NOAA chief backs UN climate panel
A top Obama administration climate official on Monday defended the United Nations Intergovernmental Panel on Climate Change, which has come under fire over flaws in a landmark 2007 report on the threat of global warming.
Jane Lubchenco, administrator of the National Oceanic and Atmospheric Administration, said inclusion of unsubstantiated claims in the IPCC report that Himalayan glaciers would vanish in 2035 is “atypical” of otherwise robust work.
She noted that the IPCC has recognized that the finding slipped through its vetting procedures. “I think the vast majority of the conclusions in the IPCC are credible, have been through the very rigorous process and are absolutely state of the science, state of the art in terms of what we know about the climate system,” she said on a conference call with reporters, calling the IPCC’s work “very strong, very credible.”

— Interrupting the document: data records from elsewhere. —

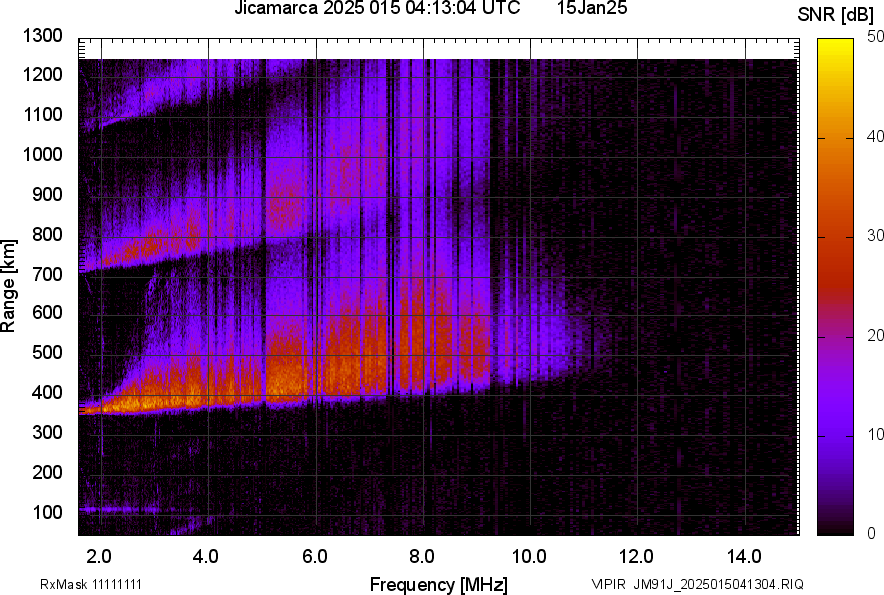Click the 10 dB colorbar tick label
Viewport: 884px width, 595px height.
pos(876,435)
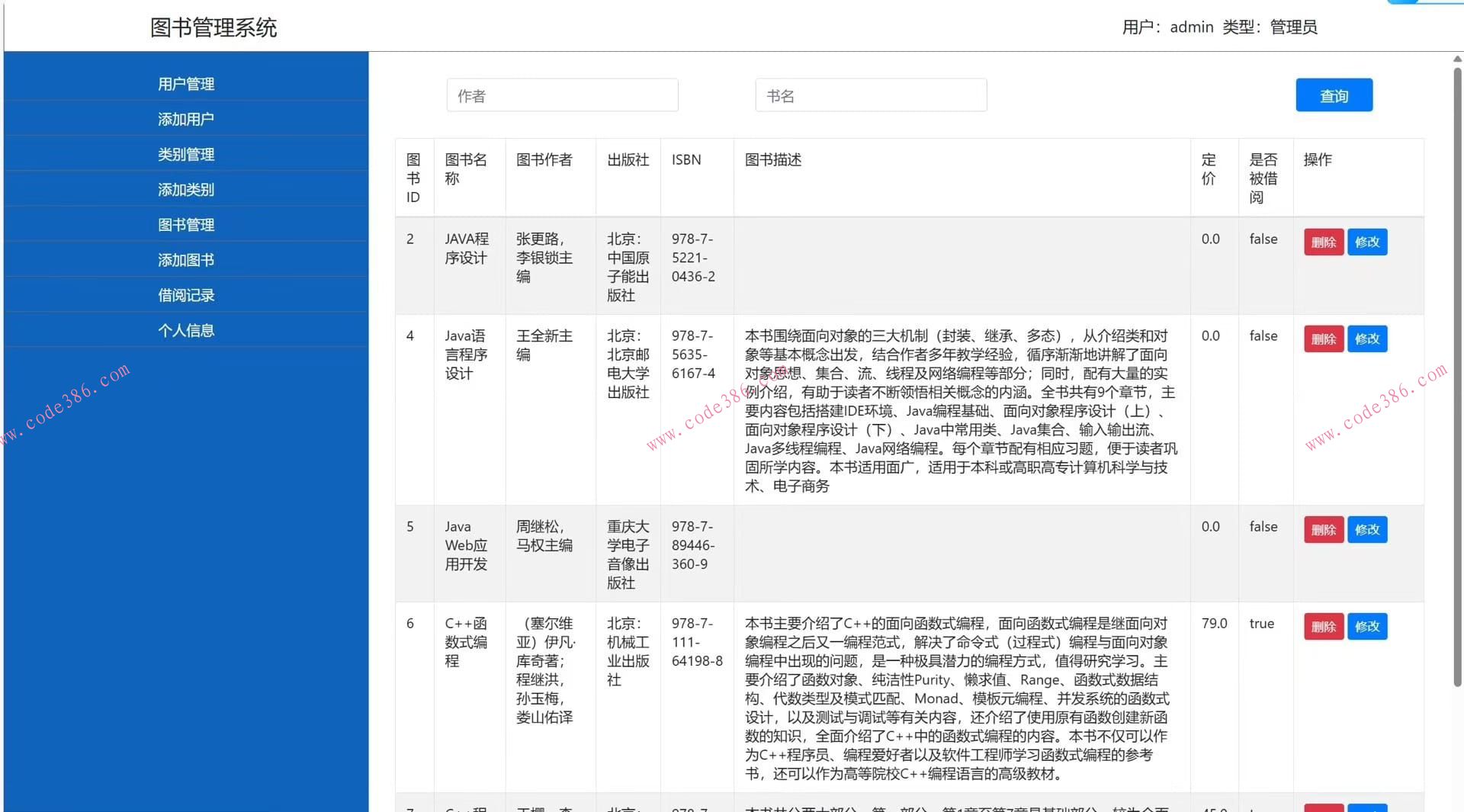Edit the C++函数式编程 book entry
Screen dimensions: 1464x812
1367,626
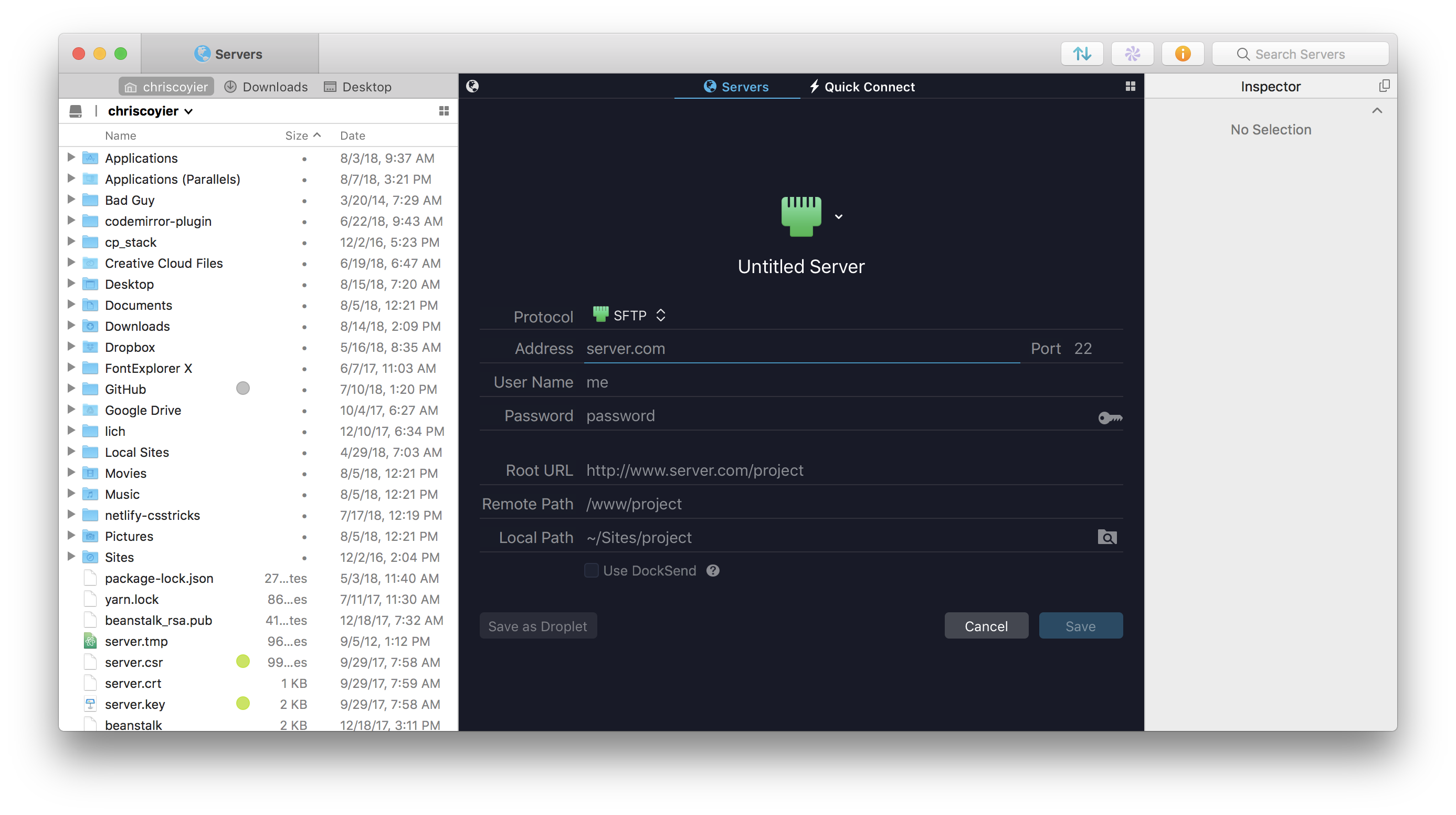Click the Address input field
The image size is (1456, 815).
(801, 348)
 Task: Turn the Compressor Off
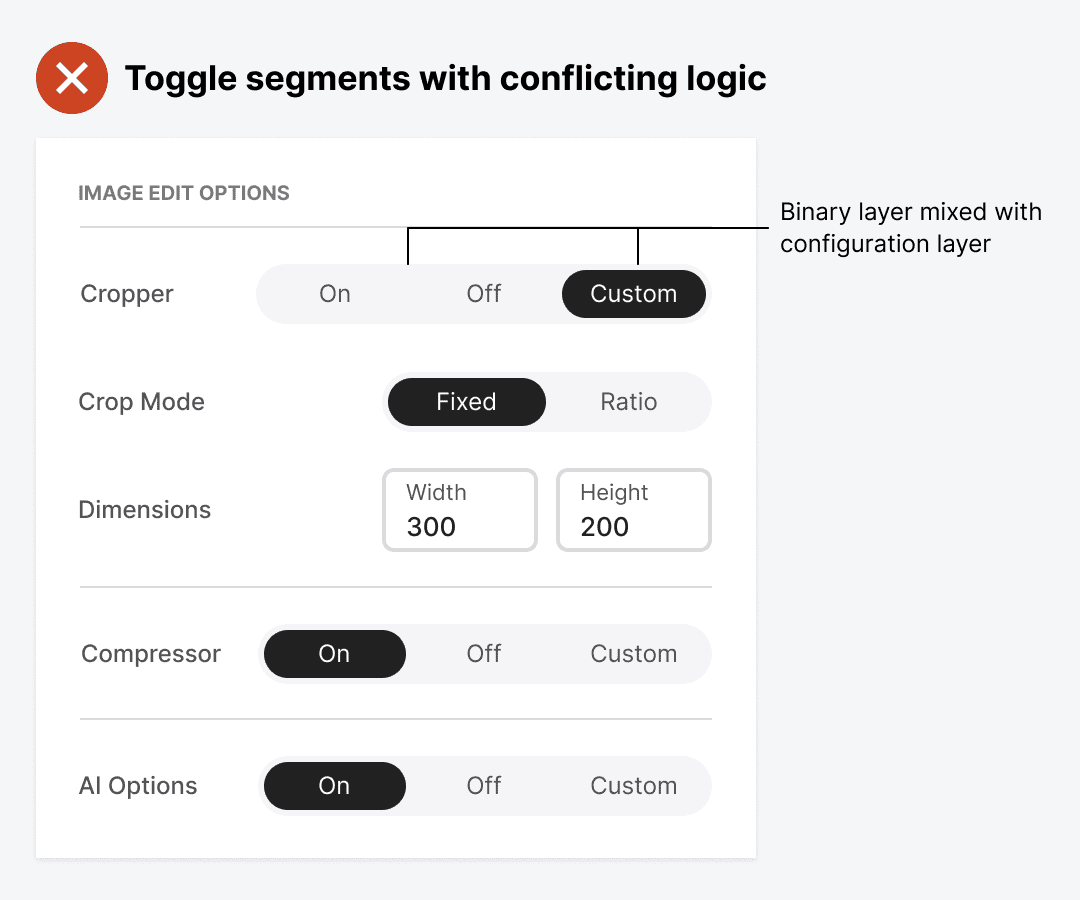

The IPCC’s credibility is important because its work helps form the basis for numerous climate change policies and proposals. It is among the major sources the Environmental Protection Agency relied on in crafting its late 2009 “endangerment finding” that greenhouse gases threaten human health and welfare. The EPA finding is a precursor to planned emissions regulations.
Climate skeptics and opponents of climate legislation have pounced on the IPCC glacier error and other alleged flaws in the vast 2007 report. Sen. John Barrasso (R-Wyo.), a leading Senate opponent of climate change legislation, this month called for the resignation of IPCC Chairman Rajendra Pachauri.